• **WORK INSTRUCTION**
Repeat the whole of the data, keeping every detail the same.

• **TASK MATERIAL**
[Start of Attachment]

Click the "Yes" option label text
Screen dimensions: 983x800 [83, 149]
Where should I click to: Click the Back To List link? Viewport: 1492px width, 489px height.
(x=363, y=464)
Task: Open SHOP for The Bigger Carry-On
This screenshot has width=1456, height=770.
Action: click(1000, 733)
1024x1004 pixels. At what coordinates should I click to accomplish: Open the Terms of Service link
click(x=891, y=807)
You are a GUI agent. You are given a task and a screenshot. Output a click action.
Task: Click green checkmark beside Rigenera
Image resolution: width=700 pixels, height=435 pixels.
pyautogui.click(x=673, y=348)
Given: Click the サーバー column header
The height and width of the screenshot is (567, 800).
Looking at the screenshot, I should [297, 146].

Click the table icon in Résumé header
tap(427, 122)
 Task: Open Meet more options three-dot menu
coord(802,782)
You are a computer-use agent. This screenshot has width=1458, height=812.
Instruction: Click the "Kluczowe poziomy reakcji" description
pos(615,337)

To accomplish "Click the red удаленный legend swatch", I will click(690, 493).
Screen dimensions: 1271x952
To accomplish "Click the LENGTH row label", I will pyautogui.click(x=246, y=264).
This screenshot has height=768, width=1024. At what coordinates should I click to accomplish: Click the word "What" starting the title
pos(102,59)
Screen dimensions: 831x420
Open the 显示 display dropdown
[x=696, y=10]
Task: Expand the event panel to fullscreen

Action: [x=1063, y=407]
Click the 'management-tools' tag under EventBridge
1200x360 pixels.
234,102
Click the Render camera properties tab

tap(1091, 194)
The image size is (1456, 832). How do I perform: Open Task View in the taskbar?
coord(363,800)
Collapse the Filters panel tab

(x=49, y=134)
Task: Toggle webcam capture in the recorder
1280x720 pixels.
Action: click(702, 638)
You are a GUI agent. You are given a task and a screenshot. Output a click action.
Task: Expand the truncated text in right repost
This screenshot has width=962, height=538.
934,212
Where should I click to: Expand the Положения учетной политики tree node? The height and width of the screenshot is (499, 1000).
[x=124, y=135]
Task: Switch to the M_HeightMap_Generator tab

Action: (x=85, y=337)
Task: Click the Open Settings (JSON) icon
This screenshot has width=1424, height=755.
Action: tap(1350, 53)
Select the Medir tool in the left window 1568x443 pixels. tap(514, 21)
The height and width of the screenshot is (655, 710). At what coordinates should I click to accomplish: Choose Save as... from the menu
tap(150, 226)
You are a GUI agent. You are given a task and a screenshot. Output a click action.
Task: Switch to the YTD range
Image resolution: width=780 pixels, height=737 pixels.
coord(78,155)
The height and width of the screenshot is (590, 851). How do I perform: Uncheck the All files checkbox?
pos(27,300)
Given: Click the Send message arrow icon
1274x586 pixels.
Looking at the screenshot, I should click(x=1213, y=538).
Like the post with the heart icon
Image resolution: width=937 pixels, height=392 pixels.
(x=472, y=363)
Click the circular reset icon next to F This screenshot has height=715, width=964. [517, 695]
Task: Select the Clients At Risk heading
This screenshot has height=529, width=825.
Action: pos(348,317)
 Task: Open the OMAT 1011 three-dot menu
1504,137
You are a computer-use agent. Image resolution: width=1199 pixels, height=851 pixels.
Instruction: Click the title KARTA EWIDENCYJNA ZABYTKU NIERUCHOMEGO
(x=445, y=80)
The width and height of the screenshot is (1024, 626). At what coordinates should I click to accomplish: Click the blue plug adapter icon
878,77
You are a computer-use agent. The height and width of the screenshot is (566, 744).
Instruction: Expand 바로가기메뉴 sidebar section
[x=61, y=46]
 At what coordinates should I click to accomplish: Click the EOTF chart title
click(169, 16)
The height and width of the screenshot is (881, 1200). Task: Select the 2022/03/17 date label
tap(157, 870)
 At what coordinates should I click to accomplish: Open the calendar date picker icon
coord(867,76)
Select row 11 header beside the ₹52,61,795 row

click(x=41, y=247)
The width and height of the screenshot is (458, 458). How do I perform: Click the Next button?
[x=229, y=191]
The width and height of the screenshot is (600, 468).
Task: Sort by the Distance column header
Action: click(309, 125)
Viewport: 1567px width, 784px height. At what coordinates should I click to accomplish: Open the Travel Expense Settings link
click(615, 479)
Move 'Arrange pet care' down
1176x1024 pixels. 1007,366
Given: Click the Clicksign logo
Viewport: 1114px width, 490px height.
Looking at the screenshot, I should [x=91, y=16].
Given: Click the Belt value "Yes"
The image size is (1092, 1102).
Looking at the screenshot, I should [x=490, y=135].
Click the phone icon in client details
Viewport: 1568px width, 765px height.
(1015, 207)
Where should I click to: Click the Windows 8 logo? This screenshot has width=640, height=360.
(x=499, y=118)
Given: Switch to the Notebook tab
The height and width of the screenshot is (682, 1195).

[End of Attachment]

• **WRITTEN RESPONSE**
Click the "Yes" option label text
Screen dimensions: 983x800 [83, 149]
Where should I click to: Click the Back To List link? Viewport: 1492px width, 489px height.
(x=363, y=464)
Task: Open SHOP for The Bigger Carry-On
This screenshot has width=1456, height=770.
Action: click(1000, 733)
1024x1004 pixels. At what coordinates should I click to accomplish: Open the Terms of Service link
click(x=891, y=807)
You are a GUI agent. You are given a task and a screenshot. Output a click action.
Task: Click green checkmark beside Rigenera
Image resolution: width=700 pixels, height=435 pixels.
pyautogui.click(x=673, y=348)
Given: Click the サーバー column header
The height and width of the screenshot is (567, 800).
Looking at the screenshot, I should [297, 146].

Click the table icon in Résumé header
tap(427, 122)
 Task: Open Meet more options three-dot menu
coord(802,782)
You are a computer-use agent. This screenshot has width=1458, height=812.
Instruction: Click the "Kluczowe poziomy reakcji" description
pos(615,337)

To accomplish "Click the red удаленный legend swatch", I will click(690, 493).
Screen dimensions: 1271x952
To accomplish "Click the LENGTH row label", I will pyautogui.click(x=246, y=264).
This screenshot has height=768, width=1024. At what coordinates should I click to accomplish: Click the word "What" starting the title
pos(102,59)
Screen dimensions: 831x420
Open the 显示 display dropdown
[x=696, y=10]
Task: Expand the event panel to fullscreen

Action: [x=1063, y=407]
Click the 'management-tools' tag under EventBridge
1200x360 pixels.
234,102
Click the Render camera properties tab

tap(1091, 194)
The image size is (1456, 832). How do I perform: Open Task View in the taskbar?
coord(363,800)
Collapse the Filters panel tab

(x=49, y=134)
Task: Toggle webcam capture in the recorder
1280x720 pixels.
Action: click(702, 638)
You are a GUI agent. You are given a task and a screenshot. Output a click action.
Task: Expand the truncated text in right repost
This screenshot has width=962, height=538.
934,212
Where should I click to: Expand the Положения учетной политики tree node? The height and width of the screenshot is (499, 1000).
[x=124, y=135]
Task: Switch to the M_HeightMap_Generator tab

Action: (x=85, y=337)
Task: Click the Open Settings (JSON) icon
This screenshot has width=1424, height=755.
Action: tap(1350, 53)
Select the Medir tool in the left window 1568x443 pixels. tap(514, 21)
The height and width of the screenshot is (655, 710). At what coordinates should I click to accomplish: Choose Save as... from the menu
tap(150, 226)
You are a GUI agent. You are given a task and a screenshot. Output a click action.
Task: Switch to the YTD range
Image resolution: width=780 pixels, height=737 pixels.
coord(78,155)
The height and width of the screenshot is (590, 851). How do I perform: Uncheck the All files checkbox?
pos(27,300)
Given: Click the Send message arrow icon
1274x586 pixels.
Looking at the screenshot, I should click(x=1213, y=538).
Like the post with the heart icon
Image resolution: width=937 pixels, height=392 pixels.
(x=472, y=363)
Click the circular reset icon next to F This screenshot has height=715, width=964. [517, 695]
Task: Select the Clients At Risk heading
This screenshot has height=529, width=825.
Action: pos(348,317)
 Task: Open the OMAT 1011 three-dot menu
1504,137
You are a computer-use agent. Image resolution: width=1199 pixels, height=851 pixels.
Instruction: Click the title KARTA EWIDENCYJNA ZABYTKU NIERUCHOMEGO
(x=445, y=80)
The width and height of the screenshot is (1024, 626). At what coordinates should I click to accomplish: Click the blue plug adapter icon
878,77
You are a computer-use agent. The height and width of the screenshot is (566, 744).
Instruction: Expand 바로가기메뉴 sidebar section
[x=61, y=46]
 At what coordinates should I click to accomplish: Click the EOTF chart title
click(169, 16)
The height and width of the screenshot is (881, 1200). Task: Select the 2022/03/17 date label
tap(157, 870)
 At what coordinates should I click to accomplish: Open the calendar date picker icon
coord(867,76)
Select row 11 header beside the ₹52,61,795 row

click(x=41, y=247)
The width and height of the screenshot is (458, 458). How do I perform: Click the Next button?
[x=229, y=191]
The width and height of the screenshot is (600, 468).
Task: Sort by the Distance column header
Action: click(309, 125)
Viewport: 1567px width, 784px height. At what coordinates should I click to accomplish: Open the Travel Expense Settings link
click(615, 479)
Move 'Arrange pet care' down
1176x1024 pixels. 1007,366
Given: Click the Clicksign logo
Viewport: 1114px width, 490px height.
Looking at the screenshot, I should [x=91, y=16].
Given: Click the Belt value "Yes"
The image size is (1092, 1102).
Looking at the screenshot, I should [x=490, y=135].
Click the phone icon in client details
Viewport: 1568px width, 765px height.
(1015, 207)
Where should I click to: Click the Windows 8 logo? This screenshot has width=640, height=360.
(x=499, y=118)
Given: Switch to the Notebook tab
The height and width of the screenshot is (682, 1195).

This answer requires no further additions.